Fuimos todos para allá y como yo estaba harto de recibir le pregunté a Jasmine si tenía mucho aprecio por esa sala. "No" me contestó. Mientras sacaba una granada incendiaria para acabar el asunto, el muy hijoputa debió escucharnos y salió por patas escaleras arriba, donde se encontraba Sr. Enema ofuscado. Salieron todos tras el bicho excepto yo que rematé a la pantera (ghoul pero pantera real) que había servido de fuente de alimentación para el assamita. Escuché por los intercomunicadores como éste saltaba de la Sagrada Família y emprendía una frenética carrera por Barcelona.

Bajé las escaleras tan rápido como pude y abajo me encontré con Jasmine que había saltado desde arriba del todo. Montamos en nuestras motos y salimos de caza mientras la propia Jasmine avisaba a no-se-cual conseller para que pusiera a su disposició unos helicópteros.

Todo fue en vano. El assamita había escapado.

Volvimos al Elysium con un sabor de boca agridulce. Al llegar recibimos la llamada de Roel que había seguido a la pantera hasta el World Trade Center de Cornellà. ¡Mierda! Debería haberlo imaginado. Seguro que allí me llevaron cuando me capturaron.

Acompañamos a Jasmine a ver al príncipe para informarle de lo ocurrido. Rojas aprovechó para mendigar descaradamente sangre poderosa y así poder curarse la graves heridas que tenía. El Príncipe, evidentemente, se negó y añadió algo que a mi no me acabó de gustar: "Esta misión la habéis hecho por vosotros, no por mí". Po'bueno, po'fale, po'malegro. La próxima vez citamos a los assamitas en un descampado para no tener que liberar la Sagrada Familia.

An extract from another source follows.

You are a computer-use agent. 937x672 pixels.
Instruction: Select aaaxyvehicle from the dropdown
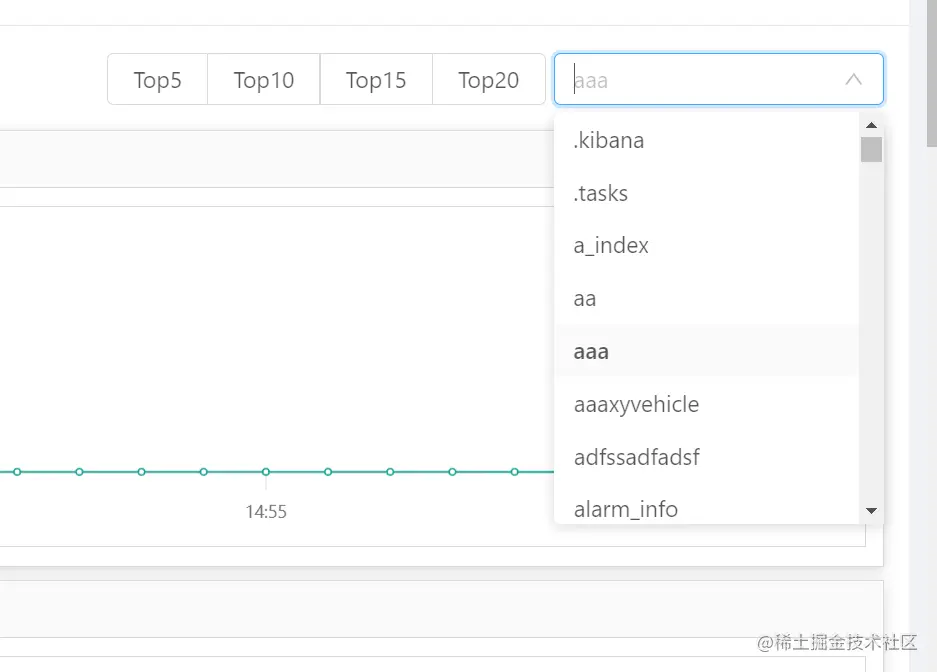point(636,405)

Con este ligero cabreo, aumentado por no haber ayudado casi nada en la caza del assamita, me largué a descansar al castillo de Sílvia junto con Lucía y Ada. La pija me amenazó un par de veces en convertirme en su esclavo sexual (o algo así) mediante sus poderes, aunque para eso no necesitara ningún truco. En todo caso a mi no me amenaza nadie sin recibir como mínimo una amenaza aún más grave, como por ejemplo estamparle una moto en la cabeza, así que me dejó en paz.